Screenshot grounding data
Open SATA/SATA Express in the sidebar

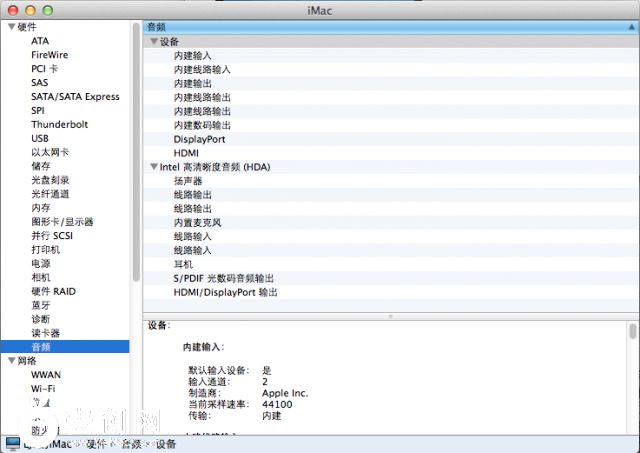click(x=75, y=97)
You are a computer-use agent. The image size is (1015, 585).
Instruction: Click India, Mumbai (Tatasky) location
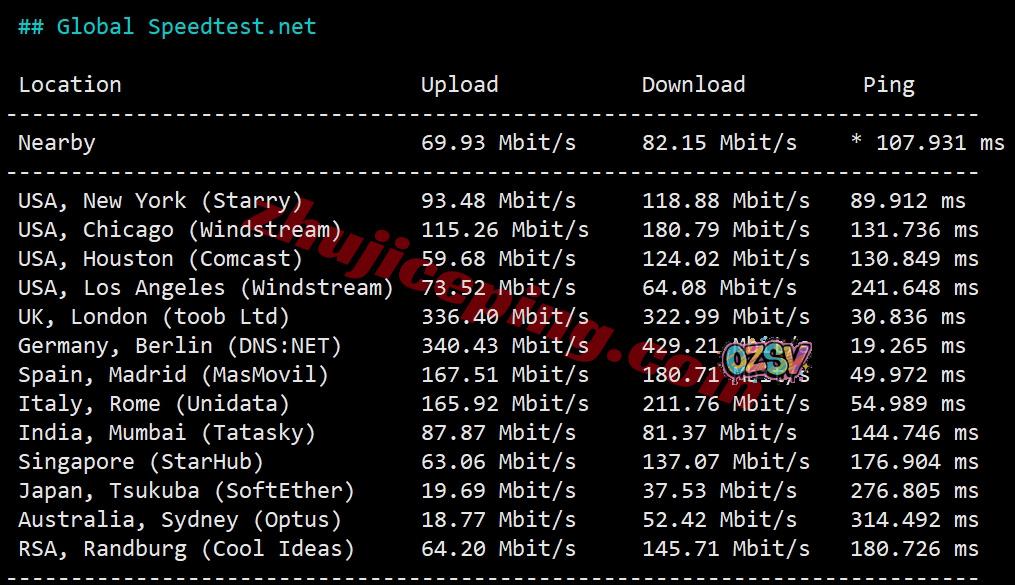tap(167, 433)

- _Required action_:
Without any pictures, reproduce exactly the lines from the line that contains "Instruction: Click India, Mumbai" to the end of the entries above, both ends included.

- _Exercise answer_:
Instruction: Click India, Mumbai (Tatasky) location
tap(167, 433)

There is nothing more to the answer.